Lily Purqurian

@lilypurq

One of America’s most famous journalists, anchor of one of the most-watched evening newscasts in the United States, is now being pilloried by the nation. Brian Williams of NBC Nightly News apologized Wednesday for 12 years of falsely claiming he was on a helicopter shot down by a rocket-propelled grenade (RPG) in Iraq.

NBC Nightly News anchor Brian Williams is under fire for he was on a helicopter shot down by a rocket-propelled grenade (RPG) in Iraq. PHOTO VIA WIKIMEDIA COMMONS USER DAVID SHANKBONE

NBC Nightly News anchor Brian Williams is under fire for he was on a helicopter shot down by a rocket-propelled grenade (RPG) in Iraq. PHOTO VIA WIKIMEDIA COMMONS USER DAVID SHANKBONE

Since his apology, he has temporarily taken himself off air and canceled an appearance on the Late Show with David Letterman. The American public will not let him forget the fact that he forgot he was actually on the aircraft following the aircraft shot by an RPG, not the aircraft actually shot. Some have even taken the opportunity to interrogate other holes in Williams’ stories, like his experiences covering Hurricane Katrina.

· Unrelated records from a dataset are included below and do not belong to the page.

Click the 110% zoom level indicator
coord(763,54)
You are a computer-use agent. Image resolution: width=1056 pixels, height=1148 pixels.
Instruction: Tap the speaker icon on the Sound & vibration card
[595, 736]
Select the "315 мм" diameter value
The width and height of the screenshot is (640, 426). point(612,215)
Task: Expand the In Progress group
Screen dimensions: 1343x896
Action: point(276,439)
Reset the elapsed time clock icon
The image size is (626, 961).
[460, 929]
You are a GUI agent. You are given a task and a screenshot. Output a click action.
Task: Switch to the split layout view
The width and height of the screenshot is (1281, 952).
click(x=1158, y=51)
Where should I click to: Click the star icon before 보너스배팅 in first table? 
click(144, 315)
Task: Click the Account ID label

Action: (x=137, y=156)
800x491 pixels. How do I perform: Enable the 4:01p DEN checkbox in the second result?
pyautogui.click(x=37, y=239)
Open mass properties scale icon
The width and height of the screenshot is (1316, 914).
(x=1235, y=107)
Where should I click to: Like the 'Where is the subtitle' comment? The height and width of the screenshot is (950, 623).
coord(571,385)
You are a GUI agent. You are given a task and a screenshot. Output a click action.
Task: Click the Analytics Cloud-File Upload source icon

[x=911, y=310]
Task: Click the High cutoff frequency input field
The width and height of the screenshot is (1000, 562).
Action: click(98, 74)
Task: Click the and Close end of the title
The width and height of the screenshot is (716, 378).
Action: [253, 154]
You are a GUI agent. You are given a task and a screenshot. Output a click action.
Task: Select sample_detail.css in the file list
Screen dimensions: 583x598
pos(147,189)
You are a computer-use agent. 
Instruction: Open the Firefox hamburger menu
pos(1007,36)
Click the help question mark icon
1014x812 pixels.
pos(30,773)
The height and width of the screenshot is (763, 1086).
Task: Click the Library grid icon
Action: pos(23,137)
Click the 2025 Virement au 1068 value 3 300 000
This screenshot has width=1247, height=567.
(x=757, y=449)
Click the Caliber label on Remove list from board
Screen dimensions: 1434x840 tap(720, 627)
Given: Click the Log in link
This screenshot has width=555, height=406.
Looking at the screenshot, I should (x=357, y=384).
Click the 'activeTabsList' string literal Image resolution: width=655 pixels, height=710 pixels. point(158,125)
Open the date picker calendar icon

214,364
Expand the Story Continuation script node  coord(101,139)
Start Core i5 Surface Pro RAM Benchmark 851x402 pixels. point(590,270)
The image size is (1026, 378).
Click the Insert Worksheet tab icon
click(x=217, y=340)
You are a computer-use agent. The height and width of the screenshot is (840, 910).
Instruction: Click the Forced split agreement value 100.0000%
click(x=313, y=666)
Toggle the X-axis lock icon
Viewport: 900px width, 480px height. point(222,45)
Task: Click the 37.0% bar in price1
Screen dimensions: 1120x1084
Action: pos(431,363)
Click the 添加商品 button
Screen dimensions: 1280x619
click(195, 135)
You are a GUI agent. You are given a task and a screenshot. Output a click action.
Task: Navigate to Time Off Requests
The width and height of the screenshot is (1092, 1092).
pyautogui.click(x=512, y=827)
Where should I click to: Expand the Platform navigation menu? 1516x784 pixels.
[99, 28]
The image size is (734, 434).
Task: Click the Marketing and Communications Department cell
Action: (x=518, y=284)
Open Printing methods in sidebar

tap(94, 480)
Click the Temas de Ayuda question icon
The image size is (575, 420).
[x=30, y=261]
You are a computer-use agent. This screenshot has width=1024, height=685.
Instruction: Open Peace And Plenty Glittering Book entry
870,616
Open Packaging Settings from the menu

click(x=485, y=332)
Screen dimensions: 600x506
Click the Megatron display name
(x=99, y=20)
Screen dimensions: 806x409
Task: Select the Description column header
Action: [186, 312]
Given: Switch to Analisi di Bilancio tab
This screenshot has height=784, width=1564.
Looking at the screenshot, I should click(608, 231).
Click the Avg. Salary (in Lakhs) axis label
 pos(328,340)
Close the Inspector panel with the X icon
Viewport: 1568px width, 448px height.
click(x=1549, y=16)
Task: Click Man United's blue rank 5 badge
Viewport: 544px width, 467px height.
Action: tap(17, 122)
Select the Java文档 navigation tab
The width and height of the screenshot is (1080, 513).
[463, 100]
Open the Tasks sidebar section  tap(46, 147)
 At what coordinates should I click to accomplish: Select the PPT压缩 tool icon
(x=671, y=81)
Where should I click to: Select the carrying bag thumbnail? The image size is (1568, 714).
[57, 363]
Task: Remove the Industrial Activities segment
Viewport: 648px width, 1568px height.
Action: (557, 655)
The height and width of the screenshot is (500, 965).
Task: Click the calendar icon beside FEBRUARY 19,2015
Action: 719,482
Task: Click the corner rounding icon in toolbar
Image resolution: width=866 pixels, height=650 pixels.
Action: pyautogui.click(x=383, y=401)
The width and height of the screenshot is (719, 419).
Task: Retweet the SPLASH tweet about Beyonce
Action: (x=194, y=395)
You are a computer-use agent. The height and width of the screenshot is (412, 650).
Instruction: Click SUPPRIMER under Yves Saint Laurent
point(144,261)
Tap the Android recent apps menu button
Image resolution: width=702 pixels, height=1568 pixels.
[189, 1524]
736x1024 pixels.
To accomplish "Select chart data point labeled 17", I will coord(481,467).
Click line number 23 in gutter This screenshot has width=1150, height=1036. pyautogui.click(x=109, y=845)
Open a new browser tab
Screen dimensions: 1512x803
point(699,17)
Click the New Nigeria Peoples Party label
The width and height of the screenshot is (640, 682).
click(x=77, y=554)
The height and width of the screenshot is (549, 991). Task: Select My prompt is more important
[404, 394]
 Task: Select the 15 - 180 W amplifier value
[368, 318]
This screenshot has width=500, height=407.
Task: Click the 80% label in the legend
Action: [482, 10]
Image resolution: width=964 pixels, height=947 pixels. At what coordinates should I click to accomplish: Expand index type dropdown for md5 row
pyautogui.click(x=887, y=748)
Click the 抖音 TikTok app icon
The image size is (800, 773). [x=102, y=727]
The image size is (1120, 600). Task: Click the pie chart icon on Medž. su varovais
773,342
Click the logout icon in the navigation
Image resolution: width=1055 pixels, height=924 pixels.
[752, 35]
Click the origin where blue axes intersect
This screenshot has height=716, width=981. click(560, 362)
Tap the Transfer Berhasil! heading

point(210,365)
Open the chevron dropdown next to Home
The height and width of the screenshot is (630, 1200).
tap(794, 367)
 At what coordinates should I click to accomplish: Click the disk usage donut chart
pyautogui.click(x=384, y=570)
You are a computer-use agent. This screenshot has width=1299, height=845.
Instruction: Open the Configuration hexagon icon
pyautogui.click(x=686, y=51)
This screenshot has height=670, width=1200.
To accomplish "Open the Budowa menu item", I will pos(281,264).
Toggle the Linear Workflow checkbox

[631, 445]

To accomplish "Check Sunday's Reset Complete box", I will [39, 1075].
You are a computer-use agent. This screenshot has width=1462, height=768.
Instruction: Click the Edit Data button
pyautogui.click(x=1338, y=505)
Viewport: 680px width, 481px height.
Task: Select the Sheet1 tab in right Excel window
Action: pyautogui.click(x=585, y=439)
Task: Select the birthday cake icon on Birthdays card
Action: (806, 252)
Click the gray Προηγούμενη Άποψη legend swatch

The American public is rightfully disappointed, angry and confused with this fabrication. It may then be sobering to see someone disciplined for lying about American involvement in Iraq. It goes without saying that this is an insult to those who have fought in Iraq. But why is Brian Williams singled out for fictionalizing his experiences in zones of conflict? Why is only Brian Williams taking the heat when former U.S. President Ronald Reagan, U.S. Vice President Joe Biden and former U.S. Secretary of State Hillary Clinton have all respectively supplemented and/or falsified their experiences within war zones? Interestingly and sincerely, Jack Shafer at Politico argues that despite their titles, these representatives are not held to the same standard as a journalist, who we depended upon to provide us with the truth.

The reasons Brian Williams lied about his experience in Iraq — for dramatic effect, to render a response — make him human, but it conversely makes him less of a journalist. Caught beneath the same internal conflict roping the potential of America’s socio-political discourse, Brian Williams blurred the lines between an entertainer and a reporter. It is possible to be both, but not at the expense of the priority to serve unbiased, honest reporting to Americans.